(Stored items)

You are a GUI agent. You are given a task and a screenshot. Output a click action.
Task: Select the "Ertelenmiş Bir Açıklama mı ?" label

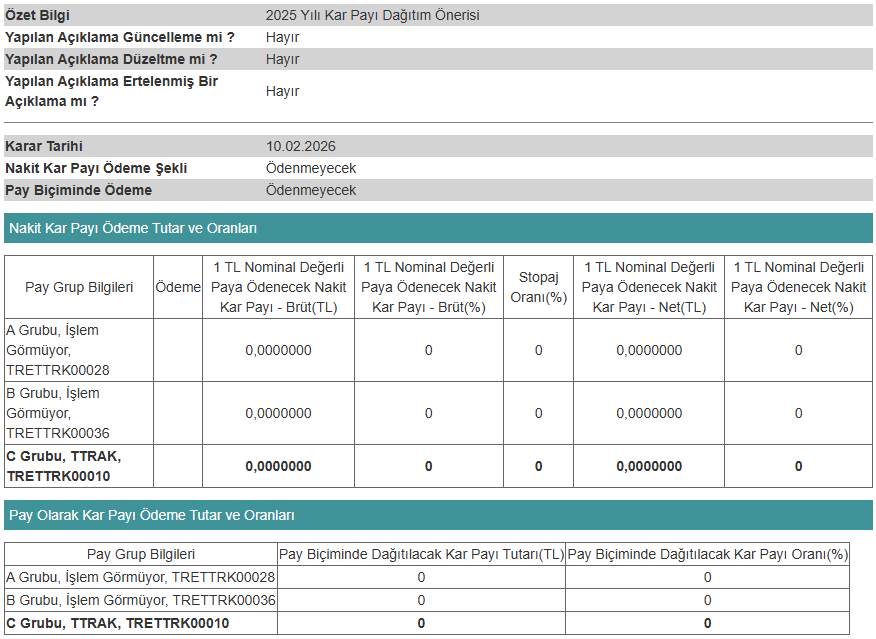point(110,91)
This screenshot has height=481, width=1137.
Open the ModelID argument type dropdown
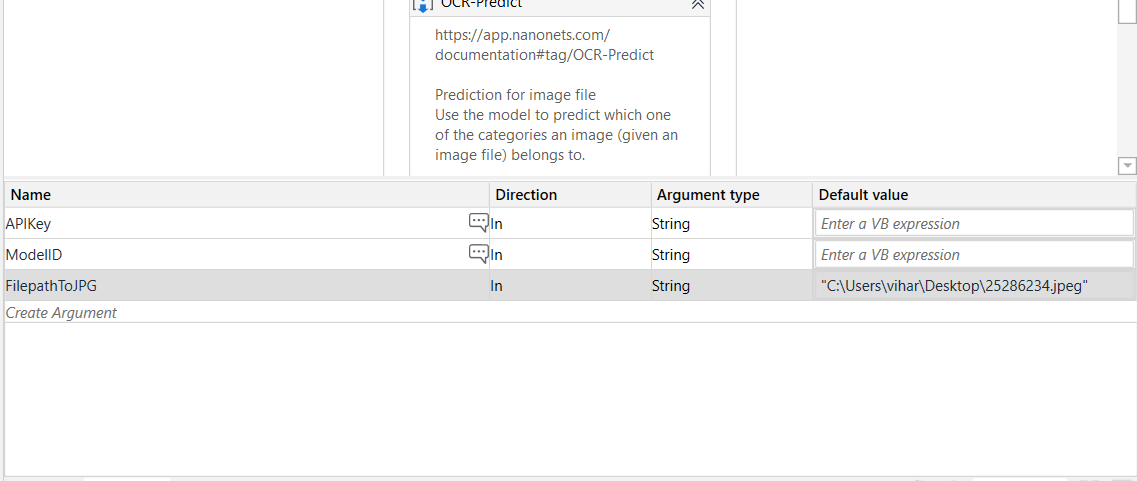pyautogui.click(x=731, y=255)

» Exercise requirements
Transcribe all entries above exactly. Drop the pictures.

» Result of this task
You are a GUI agent. You are given a task and a screenshot. Output a click action.
Task: Select the "Ertelenmiş Bir Açıklama mı ?" label

point(110,91)
This screenshot has height=481, width=1137.
Open the ModelID argument type dropdown
pyautogui.click(x=731, y=255)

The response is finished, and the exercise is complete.